Task instructions: Only the pictures are to be omitted; everything else in the listing must be reproduced exactly.

◇ ◇ ◇ ◇

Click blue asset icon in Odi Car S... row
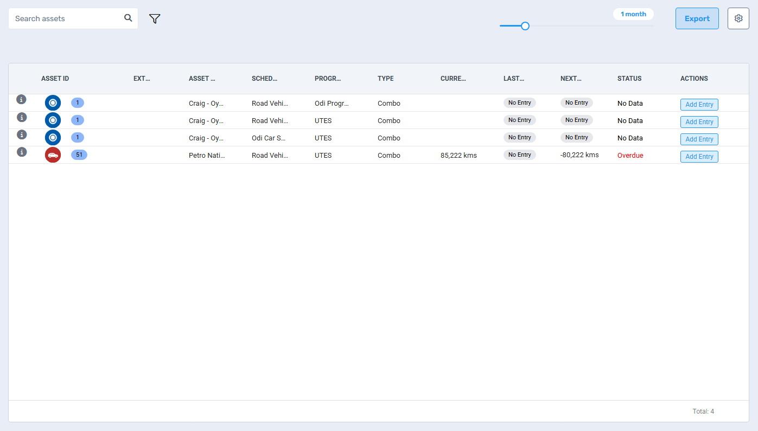Viewport: 758px width, 431px height. coord(53,138)
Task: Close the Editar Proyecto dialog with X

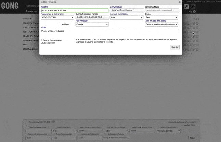Action: (180, 2)
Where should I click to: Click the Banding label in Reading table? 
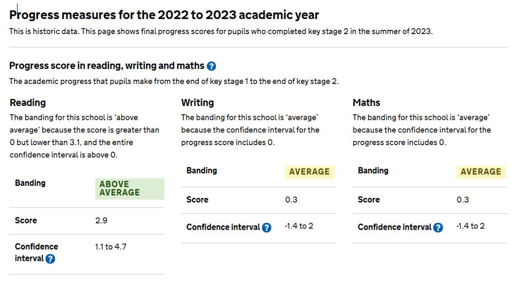point(30,183)
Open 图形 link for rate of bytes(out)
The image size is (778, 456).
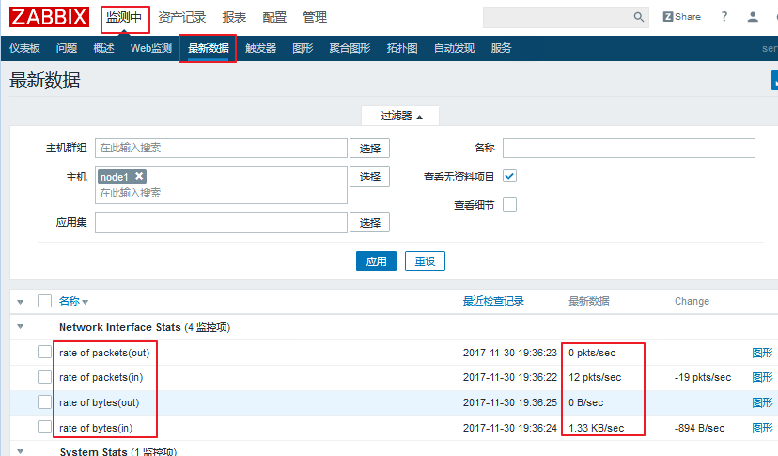point(762,402)
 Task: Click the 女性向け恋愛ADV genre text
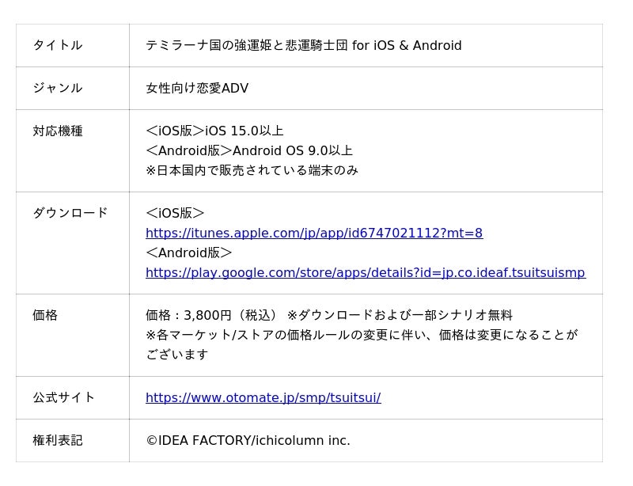coord(196,88)
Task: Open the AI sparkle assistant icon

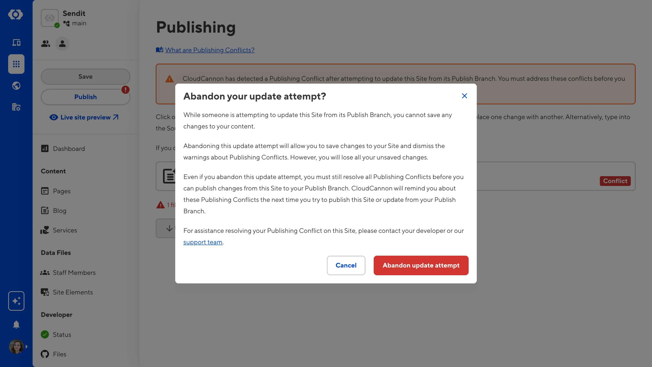Action: (x=16, y=301)
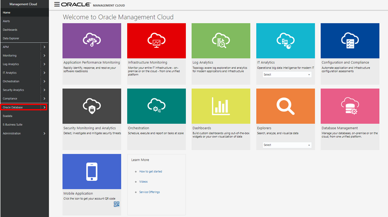This screenshot has width=388, height=217.
Task: Open the Application Performance Monitoring tile icon
Action: click(x=92, y=40)
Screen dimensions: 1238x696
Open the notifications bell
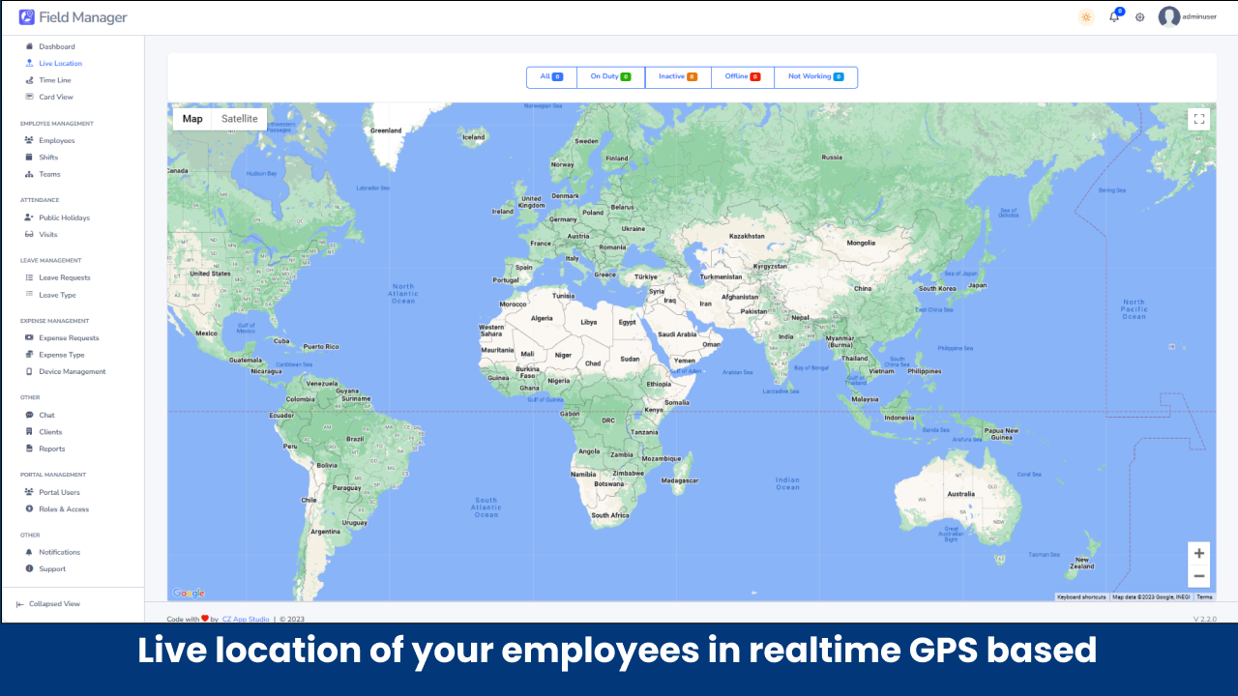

◇ ◇ ◇ ◇

Solution for this problem:
Click blue asset icon in Odi Car S... row
Viewport: 758px width, 431px height. coord(53,138)
Task: Close the Editar Proyecto dialog with X

Action: (180, 2)
Where should I click to: Click the Banding label in Reading table? 
point(30,183)
Open 图形 link for rate of bytes(out)
The image size is (778, 456).
point(762,402)
 Task: Click the 女性向け恋愛ADV genre text
coord(196,88)
Task: Open the AI sparkle assistant icon

Action: (x=16, y=301)
This screenshot has width=388, height=217.
Task: Open the Application Performance Monitoring tile icon
Action: click(x=92, y=40)
Screen dimensions: 1238x696
Open the notifications bell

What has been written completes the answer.